Carter stated that he demonstrated leadership by, “ensuring everyone had a job to do and recruiting volunteers to help with other jobs like setting up the basketball hoops and taking down the wooden wall.”
Wyatt stated that what was most rewarding about being the leader was that, “It was always fun feeling like this was my project and I was the one who organized it.” The hardest part though was “having to always tell people what to do because it was hard to be stern with some of my friends.”
Matthew Hardin conducted Stop the Bleed training for 85 RHMS staff and teachers and made 10 Stop the Bleed kits to distribute throughout the school. Stop the Bleed training is critically important to helping first on the scene responders effectively deal with traumatic and life-threatening injuries.

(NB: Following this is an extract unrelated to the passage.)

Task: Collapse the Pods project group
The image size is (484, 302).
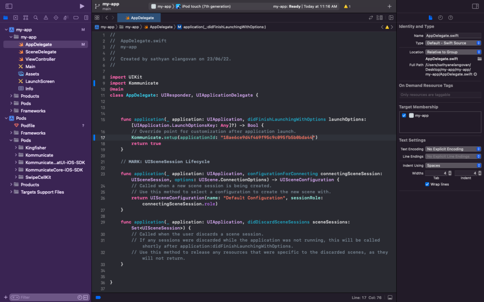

Matthew stated that he felt earning Eagle was the culmination of all his hard work and being an Eagle encompasses everything he will do in the future, like helping others and always being prepared for any situation he is put in.

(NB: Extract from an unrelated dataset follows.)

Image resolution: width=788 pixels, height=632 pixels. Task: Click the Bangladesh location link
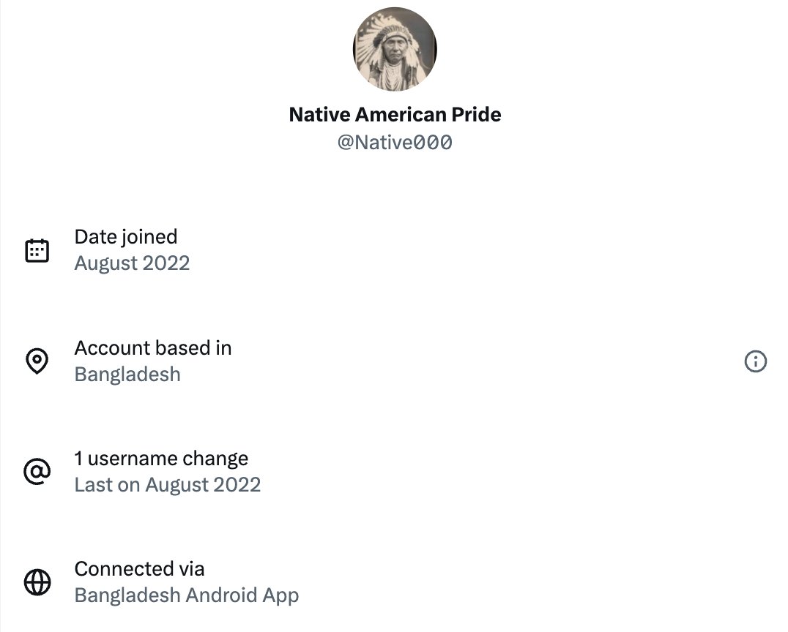[x=127, y=374]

Lance looked to his former elementary school, Timber Trail, for a chance to make a difference. Lance described the extensive process involved in making his service project of painting the fire line and staining fences happen: “There were a lot of requirements. You had to get the project idea approved, then the project plan approved. After that, you had to buy all the materials and actually do the project. Then you had to do a ton of paperwork and finally do the board of review which is basically a group of five people asking you questions about how your project went.”
Congratulations to all four Eagle Scouts!